Même si nous n'avons pas obtenu Béjart, qui a abandonné Bruxelles pour Lausanne, la danse tous azimuts, c'est pour 1988.

Catherine Michaud

Musique

Que l'on soit compositeur, interprète ou ministre, mort ou vif, français ou étranger, seul ou accompagné, le one man show est de rigueur. De la simple journée à Radio-France, pour Franco Donatoni, au festival complet, les manifestations ont misé sur le thème de l'homme seul. Berlioz a gagné la partie à Lyon avec la version authentique des Troyens, tandis que l'orchestre de Paris s'en remettait à Wagner pour faire de provisoires adieux à son public.

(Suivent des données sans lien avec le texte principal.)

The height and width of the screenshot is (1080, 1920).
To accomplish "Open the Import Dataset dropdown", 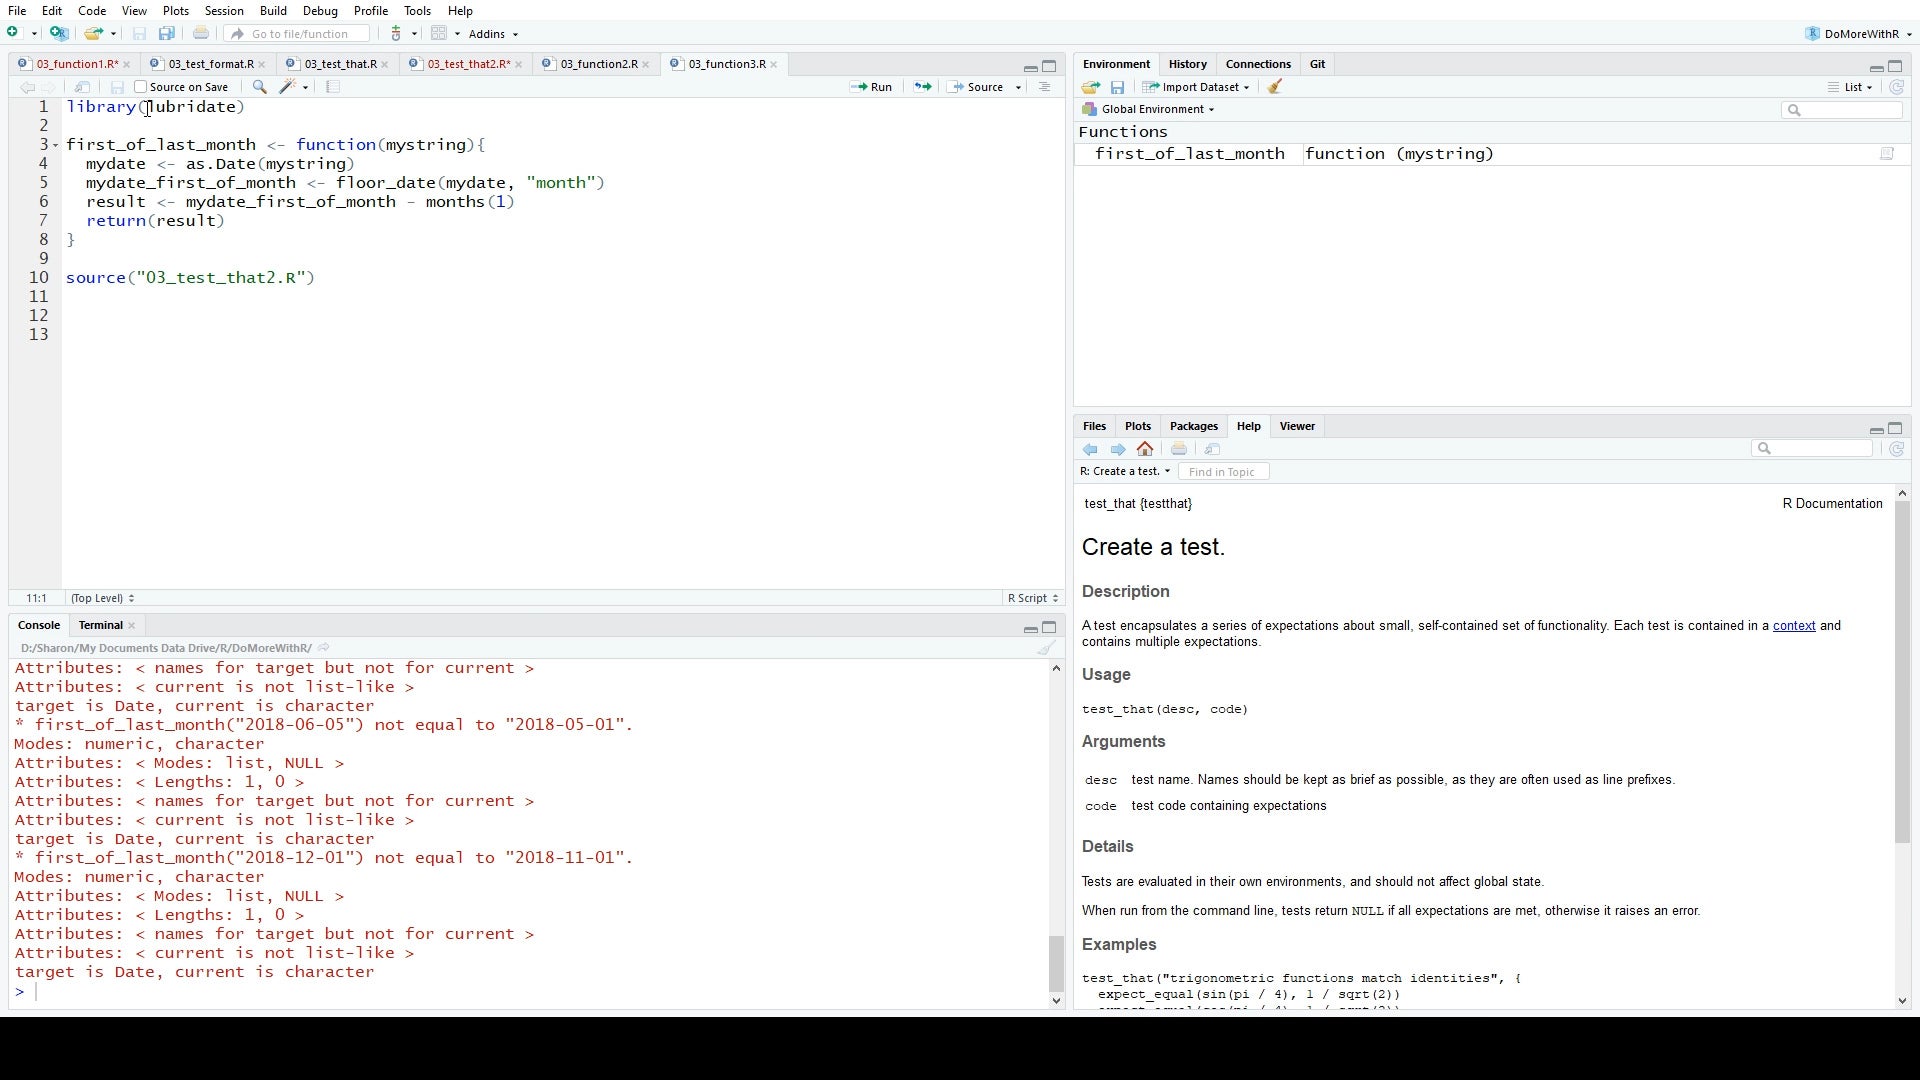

Vint plus modestement le tour de Ravel : la France a célébré le cinquantième anniversaire de sa mort, avec l'intégrale de son œuvre donnée au Châtelet. Autres anniversaires discrets : celui de Villa-Lobos (né en 1887) et celui d'Albert Roussel. Mais l'homme de l'année reste Lully, réhabilité d'abord par l'Association départementale d'information et d'action musicale des Yvelines, organisatrice des manifestations versaillaises (exposition, colloque, concerts) puis par l'Opéra de Paris (salle Favart) qui donna Atys, l'œuvre préférée de Louis XIV. Le dixième anniversaire de la mort de Maria Callas a été aussi commémoré avec faste. Face au passé, le présent fêtait les dix ans de l'IRCAM, les vingt ans de l'Orchestre de Paris et les soixante ans de Rostropovitch. Célébrations moins prenantes toutefois que les évocations, ou les hommages rendus aux grands contemporains : Luigi Nono au Festival d'automne avec Prometeo ; Stockhausen non stop à Montpellier ; Landowski, dont on a découvert Montségur ; Olivier Messiaen, au centre Acanthes pendant le festival d'Avignon ; Ligeti, compositeur de l'été au Festival estival. Résistant à cette vague de vedettariat, quelques jeunes voix françaises se sont fait entendre. Il sera d'autant plus démodé de parler de la pénurie de chanteurs en France que force mesures ont été prises grâce à François Léotard, qui réforme l'enseignement artistique, prend en compte les malheurs du palais Garnier et poursuit les grands travaux.

Catherine Michaud

Variétés

Le retour des dinosaures

Heureusement qu'il y a eu les sixties : les idoles yéyé, les maîtres de l'amour en chansons et même les belles voix de l'avant-transistor ont fait les beaux jours de l'année. Depuis les sublimes retrouvailles avec Barbara, au Châtelet, revivant son éternelle histoire d'amour avec le public, jusqu'à l'émouvant retour d'Aznavour, miraculeusement épargné par la vague des musiques hurlées, tout a oscillé autour de la renaissance des variétés françaises. Merci à Michel Berger et à Jean-Jacques Goldmann d'avoir permis à Johnny Hallyday de rester fascinant. France Gall à son tour a bien défendu les couleurs de l'Hexagone, au Zénith, avec de nouveaux tubes, plutôt axés sur la danse. Serge Lama, au Casino de Paris, Yves Duteil, Jane Birkin, plus classiques, ont préféré se produire en des lieux plus intimes pour continuer à prôner la chanson poétique. Les albums les plus attendus de la rentrée, ceux de Gainsbourg (You're under arrest), d'Eddy Mitchell (Mitchell) et de Jacques Dutronc (CQF Dutronc) ont pris des allures de rétrospectives nostalgico-ironiques n'hésitant pas à reprendre de vieux succès. C'est une façon comme une autre d'essayer de reconquérir une part du marché intérieur, car il a bien fallu faire face à l'été des décibels dû à Michael Jackson, Prince et Madonna, accueillie en grande pompe, pour un unique concert, au Parc de Sceaux. La bande son de son dernier film Who's that Girl fut cependant devancée par le succès de l'album de Jackson, intitulé Bad, au score écrasant. Célébrations rétros, la France a reçu la fine fleur du jazz international ou plus exactement américain. Les « boss » sont revenus (Chuck Berry, Dizzy Gillespie, Sarah Vaughan, Fats Domino et même Art Blakey). Du « New Morning » au Palais des Sports, en passant par « le Petit Journal » ou « le duché d'Uzès », les temps sont si durs que, décidément, on ne s'en remet qu'aux valeurs sûres.